Segment Open
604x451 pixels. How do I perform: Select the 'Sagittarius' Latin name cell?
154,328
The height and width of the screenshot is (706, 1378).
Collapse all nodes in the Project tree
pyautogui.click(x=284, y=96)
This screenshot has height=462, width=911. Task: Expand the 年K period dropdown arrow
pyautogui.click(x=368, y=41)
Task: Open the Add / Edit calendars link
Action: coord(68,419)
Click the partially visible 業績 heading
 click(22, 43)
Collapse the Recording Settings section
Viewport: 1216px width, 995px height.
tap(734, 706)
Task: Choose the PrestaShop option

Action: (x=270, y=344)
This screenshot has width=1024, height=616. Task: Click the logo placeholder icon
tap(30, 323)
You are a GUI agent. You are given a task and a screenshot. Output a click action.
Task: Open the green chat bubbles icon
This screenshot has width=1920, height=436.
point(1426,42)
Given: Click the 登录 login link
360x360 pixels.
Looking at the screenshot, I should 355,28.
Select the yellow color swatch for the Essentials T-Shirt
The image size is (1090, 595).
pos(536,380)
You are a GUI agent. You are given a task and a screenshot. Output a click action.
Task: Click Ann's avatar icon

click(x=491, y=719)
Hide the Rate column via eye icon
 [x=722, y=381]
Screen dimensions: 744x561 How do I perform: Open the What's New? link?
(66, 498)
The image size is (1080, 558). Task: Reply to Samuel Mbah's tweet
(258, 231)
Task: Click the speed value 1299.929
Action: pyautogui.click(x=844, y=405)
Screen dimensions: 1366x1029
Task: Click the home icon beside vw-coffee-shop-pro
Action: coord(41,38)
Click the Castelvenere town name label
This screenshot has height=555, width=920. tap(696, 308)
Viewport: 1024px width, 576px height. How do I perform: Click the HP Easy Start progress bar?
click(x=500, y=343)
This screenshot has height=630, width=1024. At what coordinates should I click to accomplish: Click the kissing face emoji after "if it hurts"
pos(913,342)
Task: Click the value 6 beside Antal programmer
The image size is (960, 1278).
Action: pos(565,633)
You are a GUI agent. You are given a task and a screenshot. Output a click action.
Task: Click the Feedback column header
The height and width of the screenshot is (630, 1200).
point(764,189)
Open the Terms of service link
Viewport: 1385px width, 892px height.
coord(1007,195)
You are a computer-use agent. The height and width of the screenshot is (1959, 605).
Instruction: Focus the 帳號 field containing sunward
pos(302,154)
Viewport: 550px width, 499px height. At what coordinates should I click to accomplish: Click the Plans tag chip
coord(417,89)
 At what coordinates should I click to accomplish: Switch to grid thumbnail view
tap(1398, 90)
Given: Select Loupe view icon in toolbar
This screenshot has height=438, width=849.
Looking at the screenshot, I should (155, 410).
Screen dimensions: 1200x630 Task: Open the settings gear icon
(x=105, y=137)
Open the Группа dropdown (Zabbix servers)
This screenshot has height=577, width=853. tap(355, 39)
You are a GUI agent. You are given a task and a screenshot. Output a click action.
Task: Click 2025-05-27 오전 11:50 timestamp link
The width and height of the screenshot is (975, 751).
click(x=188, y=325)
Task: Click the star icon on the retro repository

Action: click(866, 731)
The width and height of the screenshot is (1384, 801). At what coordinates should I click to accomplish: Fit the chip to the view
Segment Closed
Task description
An exact transcript of all the records is the expected result.

Response to this task
604x451 pixels. How do I perform: Select the 'Sagittarius' Latin name cell?
154,328
The height and width of the screenshot is (706, 1378).
Collapse all nodes in the Project tree
pyautogui.click(x=284, y=96)
This screenshot has height=462, width=911. Task: Expand the 年K period dropdown arrow
pyautogui.click(x=368, y=41)
Task: Open the Add / Edit calendars link
Action: coord(68,419)
Click the partially visible 業績 heading
 click(22, 43)
Collapse the Recording Settings section
Viewport: 1216px width, 995px height.
tap(734, 706)
Task: Choose the PrestaShop option

Action: (x=270, y=344)
This screenshot has width=1024, height=616. Task: Click the logo placeholder icon
tap(30, 323)
You are a GUI agent. You are given a task and a screenshot. Output a click action.
Task: Open the green chat bubbles icon
This screenshot has width=1920, height=436.
point(1426,42)
Given: Click the 登录 login link
360x360 pixels.
Looking at the screenshot, I should 355,28.
Select the yellow color swatch for the Essentials T-Shirt
The image size is (1090, 595).
pos(536,380)
You are a GUI agent. You are given a task and a screenshot. Output a click action.
Task: Click Ann's avatar icon

click(x=491, y=719)
Hide the Rate column via eye icon
 [x=722, y=381]
Screen dimensions: 744x561 How do I perform: Open the What's New? link?
(66, 498)
The image size is (1080, 558). Task: Reply to Samuel Mbah's tweet
(258, 231)
Task: Click the speed value 1299.929
Action: pyautogui.click(x=844, y=405)
Screen dimensions: 1366x1029
Task: Click the home icon beside vw-coffee-shop-pro
Action: coord(41,38)
Click the Castelvenere town name label
This screenshot has height=555, width=920. tap(696, 308)
Viewport: 1024px width, 576px height. How do I perform: Click the HP Easy Start progress bar?
click(x=500, y=343)
This screenshot has height=630, width=1024. At what coordinates should I click to accomplish: Click the kissing face emoji after "if it hurts"
pos(913,342)
Task: Click the value 6 beside Antal programmer
The image size is (960, 1278).
Action: pos(565,633)
You are a GUI agent. You are given a task and a screenshot. Output a click action.
Task: Click the Feedback column header
The height and width of the screenshot is (630, 1200).
point(764,189)
Open the Terms of service link
Viewport: 1385px width, 892px height.
coord(1007,195)
You are a computer-use agent. The height and width of the screenshot is (1959, 605).
Instruction: Focus the 帳號 field containing sunward
pos(302,154)
Viewport: 550px width, 499px height. At what coordinates should I click to accomplish: Click the Plans tag chip
coord(417,89)
 At what coordinates should I click to accomplish: Switch to grid thumbnail view
tap(1398, 90)
Given: Select Loupe view icon in toolbar
This screenshot has height=438, width=849.
Looking at the screenshot, I should (155, 410).
Screen dimensions: 1200x630 Task: Open the settings gear icon
(x=105, y=137)
Open the Группа dropdown (Zabbix servers)
This screenshot has height=577, width=853. tap(355, 39)
You are a GUI agent. You are given a task and a screenshot. Output a click action.
Task: Click 2025-05-27 오전 11:50 timestamp link
The width and height of the screenshot is (975, 751).
click(x=188, y=325)
Task: Click the star icon on the retro repository

Action: click(866, 731)
The width and height of the screenshot is (1384, 801). At what coordinates should I click to accomplish: Fit the chip to the view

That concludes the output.